The genus Linnaea was first formally described by Carl Linnaeus. The name had been used earlier by the Dutch botanist Jan Frederik Gronovius, and was given in honour of Linnaeus. Linnaeus adopted the name in 1753 inSpecies Plantarum for the then sole species Linnaea borealis, because it was his favourite plant.
L. borealis is a creeping, mat-forming shrub with small, glossy, dark green leaves with buff undersides. In summer pairs of small, pale pink, nodding, bell-shaped flowers are produced from the tips of leafy side shoots. Overall the plant is only 8cm high, but can spread to a metre or more across.
Other non native plants in the Caprifoliaceae
There are several other ornamental escapees on the British Isles in both the honeysuckle genus (Lonicera spp.) as well as different genera.
Two more well known wonderful weedy types below:
Leycesteria formosa or Himalayan Honeysuckle:
This is a lovely and interesting ornamental which was favoured by the Victorians. It has occasionally escaped into the wild. Also attractive to wildlife for its flowers as well as berries.
Leycesteria formosa, or the Himalayan honeysuckle, Flowering nutmeg, Himalaya nutmeg, granny’s curls or pheasant berry, is a deciduous shrub in the family Caprifoliaceae, native to the Himalaya and southwesternChina. It is considered a noxious invasive species in Australia, New Zealand, the neighbouring islands of Micronesia, and some other places
From Plants for a Future: One unconfirmed report said that the fruit is edible. In the better forms, the fully ripe and very soft fruit is very sweet with a treacle-like flavour, though in other forms it has a very bitter taste and is not very desirable.
This can be a rather enthusiastic, ornamental, suckering shrub, escaped in the wild occasionally. It can be excused for its invasive habits as it is a very useful wildlife plant and beautiful en mass with the large, long lasting white berries.

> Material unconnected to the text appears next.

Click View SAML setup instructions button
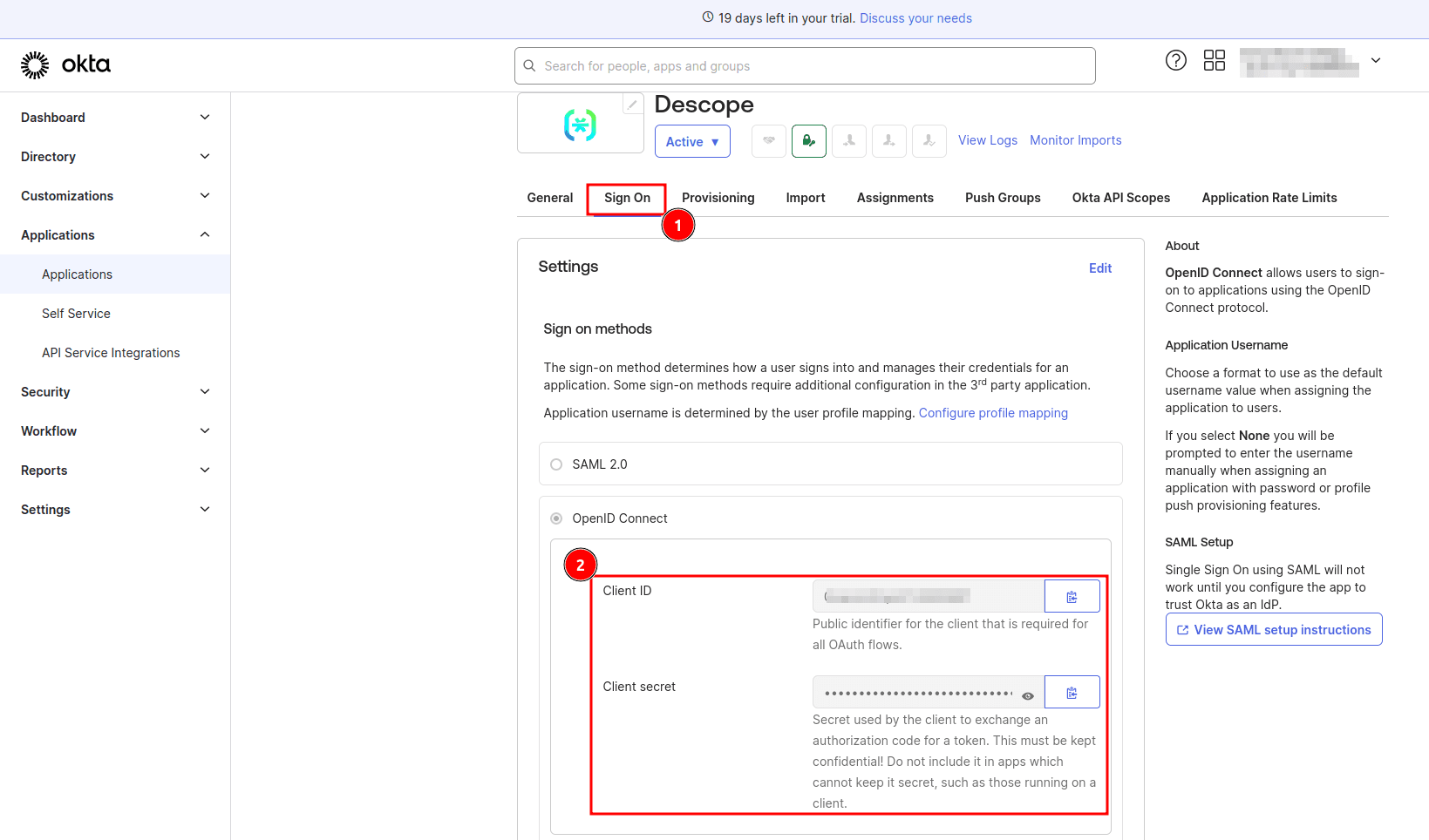The height and width of the screenshot is (840, 1429). (x=1273, y=630)
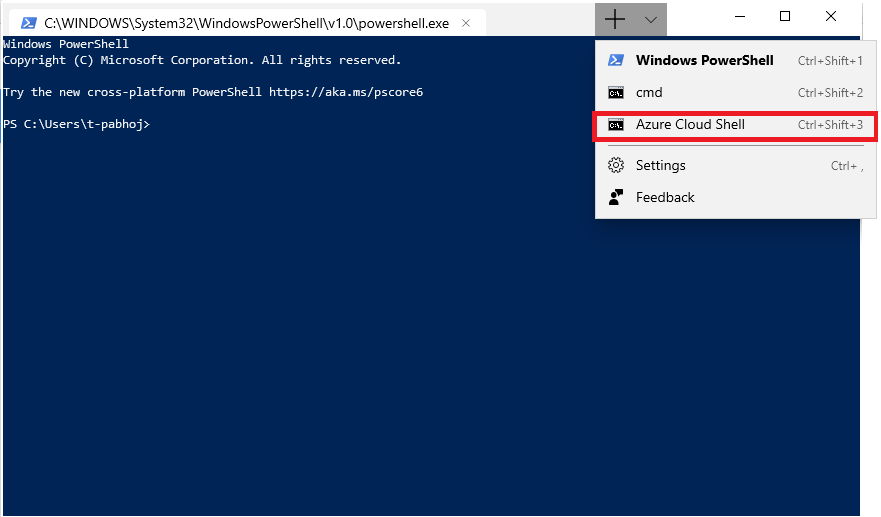Select the Windows PowerShell menu entry
Viewport: 881px width, 517px height.
pyautogui.click(x=704, y=60)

I’ve always noted many bees around the tiny flowers and according to Wikipedia: in North America; many birds and small mammals use it for food and cover. It is sometimes planted as game cover in woods, scrub, etc.
The fruit and shrub itself are poisonous to humans, causing vomiting.
Native Americans used the plant as a medicine and a soap, and sometimes for food, and the wood was good for arrow shafts. In Russia, the berries are crushed in the hands and rubbed about for a soothing folk-remedy hand lotion.
This shrub is used for erosion control in riparian areas, and it is planted in ecological restoration projects on disturbed sites such as abandoned mines.